BEGIN The data
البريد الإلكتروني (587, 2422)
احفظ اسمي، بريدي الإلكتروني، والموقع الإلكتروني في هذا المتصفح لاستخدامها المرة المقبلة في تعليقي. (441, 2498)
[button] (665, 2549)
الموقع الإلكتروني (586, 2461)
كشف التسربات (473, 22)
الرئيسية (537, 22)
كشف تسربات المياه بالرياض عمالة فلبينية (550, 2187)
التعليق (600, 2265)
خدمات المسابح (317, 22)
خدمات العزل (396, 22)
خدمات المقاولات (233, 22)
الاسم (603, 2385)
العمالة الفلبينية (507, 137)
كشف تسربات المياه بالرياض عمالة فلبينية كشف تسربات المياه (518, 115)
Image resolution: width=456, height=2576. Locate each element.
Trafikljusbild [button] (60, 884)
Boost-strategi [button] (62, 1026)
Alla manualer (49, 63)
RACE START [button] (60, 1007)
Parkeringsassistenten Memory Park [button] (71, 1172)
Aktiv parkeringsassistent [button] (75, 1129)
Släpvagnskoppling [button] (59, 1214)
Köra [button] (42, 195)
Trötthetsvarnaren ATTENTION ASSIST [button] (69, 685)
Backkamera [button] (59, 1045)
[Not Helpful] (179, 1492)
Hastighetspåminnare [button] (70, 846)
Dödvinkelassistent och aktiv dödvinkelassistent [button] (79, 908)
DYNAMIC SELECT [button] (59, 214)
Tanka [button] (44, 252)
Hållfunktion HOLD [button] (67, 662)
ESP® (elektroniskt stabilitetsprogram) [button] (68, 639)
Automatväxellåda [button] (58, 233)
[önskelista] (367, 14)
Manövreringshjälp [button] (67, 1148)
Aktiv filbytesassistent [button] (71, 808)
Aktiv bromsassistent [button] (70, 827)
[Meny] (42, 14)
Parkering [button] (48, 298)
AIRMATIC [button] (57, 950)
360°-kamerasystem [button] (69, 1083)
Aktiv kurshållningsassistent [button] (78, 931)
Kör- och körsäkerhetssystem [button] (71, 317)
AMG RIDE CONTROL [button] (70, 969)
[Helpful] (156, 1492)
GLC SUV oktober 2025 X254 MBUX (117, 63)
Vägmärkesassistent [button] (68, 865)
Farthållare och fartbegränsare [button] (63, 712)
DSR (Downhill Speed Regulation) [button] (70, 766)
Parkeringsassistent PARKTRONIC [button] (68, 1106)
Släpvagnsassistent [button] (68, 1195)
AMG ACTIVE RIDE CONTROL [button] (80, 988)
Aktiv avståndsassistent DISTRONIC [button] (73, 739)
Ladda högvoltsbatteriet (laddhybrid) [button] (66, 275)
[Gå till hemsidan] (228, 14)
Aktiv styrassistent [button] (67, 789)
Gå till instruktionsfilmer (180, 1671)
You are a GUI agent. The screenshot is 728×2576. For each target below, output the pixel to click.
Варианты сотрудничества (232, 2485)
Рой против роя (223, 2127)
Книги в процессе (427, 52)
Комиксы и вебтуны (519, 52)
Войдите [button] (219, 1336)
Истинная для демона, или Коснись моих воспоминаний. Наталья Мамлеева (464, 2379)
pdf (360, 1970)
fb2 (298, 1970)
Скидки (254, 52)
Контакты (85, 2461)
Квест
END The data
Exercise: Although the records may continue, retype only the lines from the first one through the one containing "التعليق (600, 2265)", exactly as they appear.

Task answer:
البريد الإلكتروني (587, 2422)
احفظ اسمي، بريدي الإلكتروني، والموقع الإلكتروني في هذا المتصفح لاستخدامها المرة المقبلة في تعليقي. (441, 2498)
[button] (665, 2549)
الموقع الإلكتروني (586, 2461)
كشف التسربات (473, 22)
الرئيسية (537, 22)
كشف تسربات المياه بالرياض عمالة فلبينية (550, 2187)
التعليق (600, 2265)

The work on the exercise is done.